Dank der landschaftlichen Schönheit der Strecke und der professionellen Organisation der Veranstalter haben viele Bergmarathonliebhaber Kainach längst als Fixpunkt in der zweiten Augustwoche in ihrem Kalender eingetragen. Allerdings habe ich mich heuer erst wenige Tage vor dem Lauf registriert, weil ich ursprünglich länger in Orta bleiben wollte, um an der Serie „10 Marathons in 10 Tagen“ zu partizipieren.

Nach nur einem Marathon in Orta ziehe ich es vor, nach Österreich zurückzufahren und am Wochenende wieder in Kainach zu starten. Von unserem Wochenendhaus in Neuberg an der Mürz, eine Gemeinde im oberen Mürztal mit dem berühmten Zisterzienserstift aus 1327, wo im Sommer zahlreiche Kulturveranstaltungen stattfinden, ist das ca. 130 km entfernte Kainach bequem mit dem Auto zu erreichen.

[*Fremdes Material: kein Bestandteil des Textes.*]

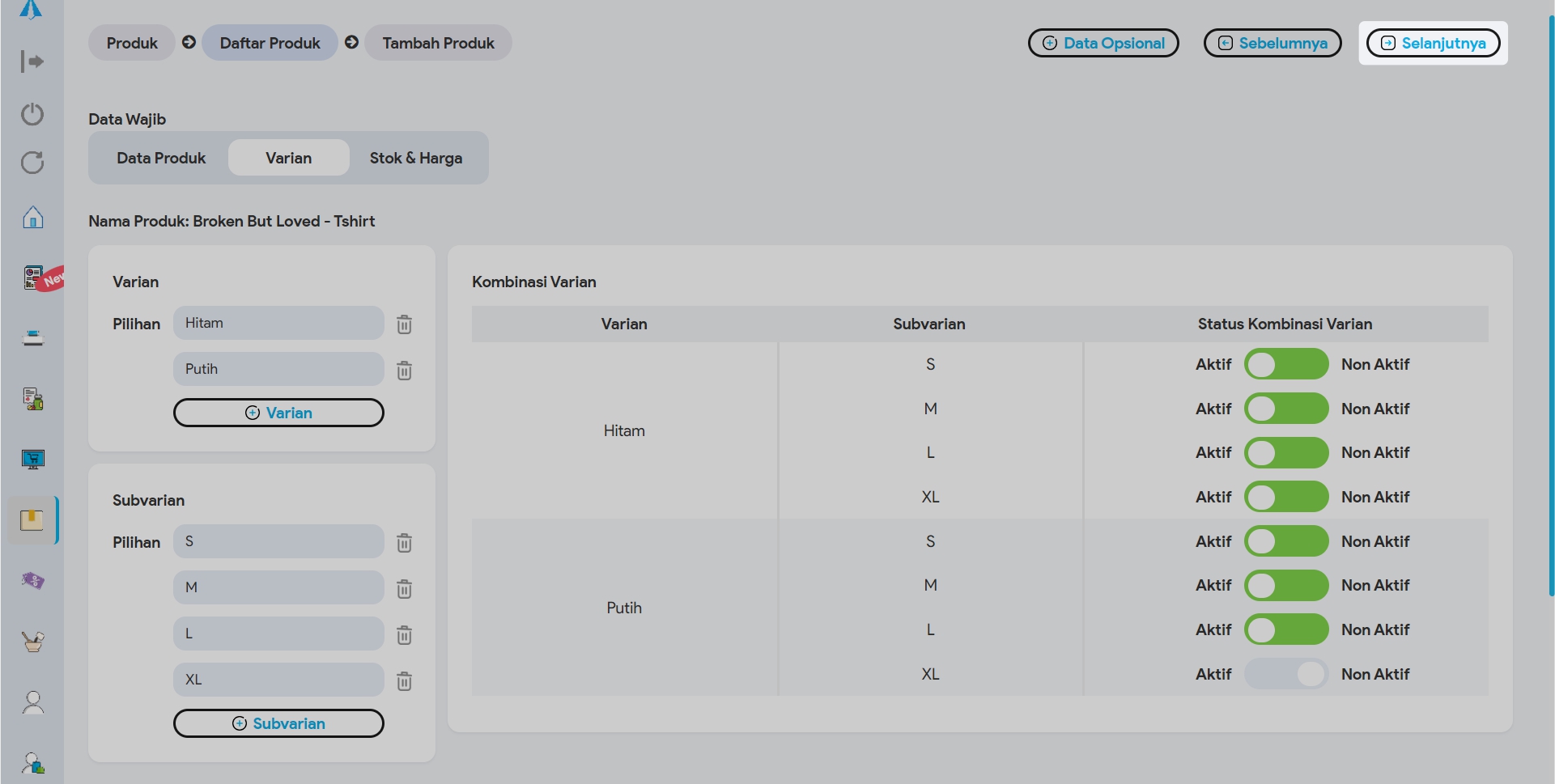
Task: Expand the sidebar with arrow icon
Action: tap(32, 61)
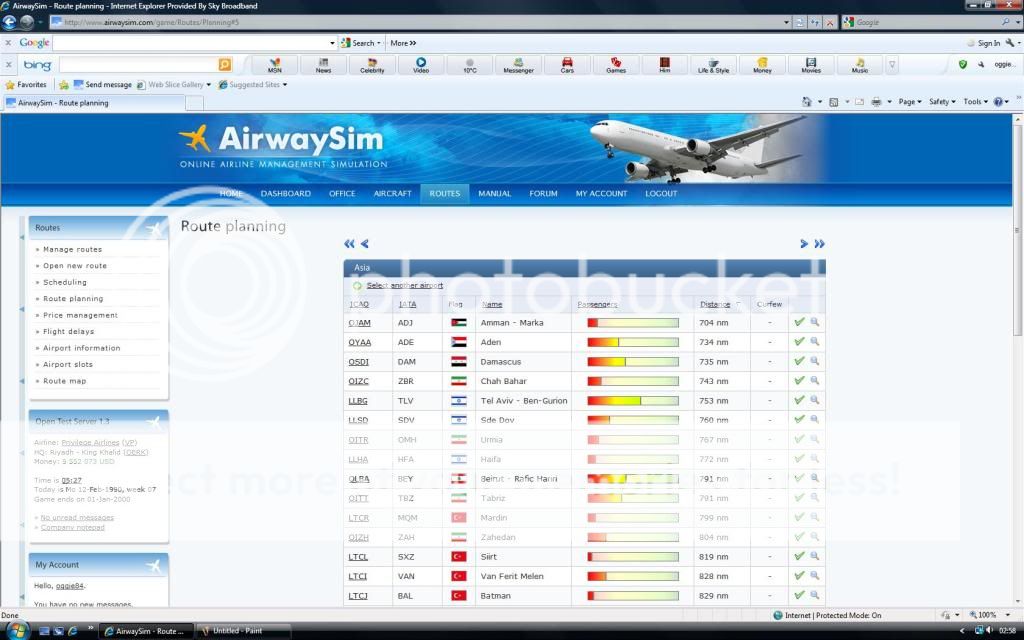Screen dimensions: 1024x640
Task: Go to the first page with double left arrows
Action: [x=349, y=243]
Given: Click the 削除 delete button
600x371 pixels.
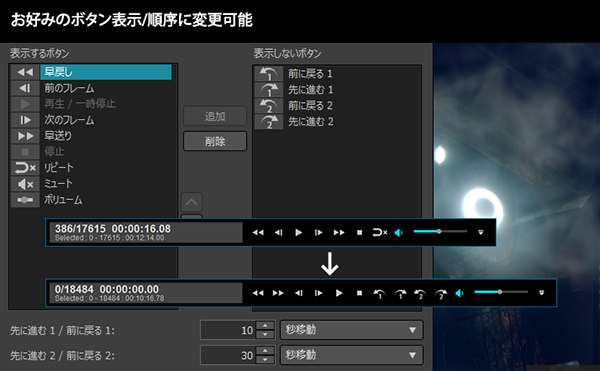Looking at the screenshot, I should click(215, 141).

Um 6 Uhr morgens breche ich auf  – über Mürzzuschlag, Bruck auf die S35 bis Peggau, dann weiter ins Geistthal. Auf der kurvenreichen Strecke über die L315 in einer hügeligen Landschaft kann man nicht schnell fahren, sodass ich erst knapp vor 8 Uhr im Zielort ankomme. Eine Stunde vor dem Rennen sind schon fast alle Parkplätze im Nahbereich belegt.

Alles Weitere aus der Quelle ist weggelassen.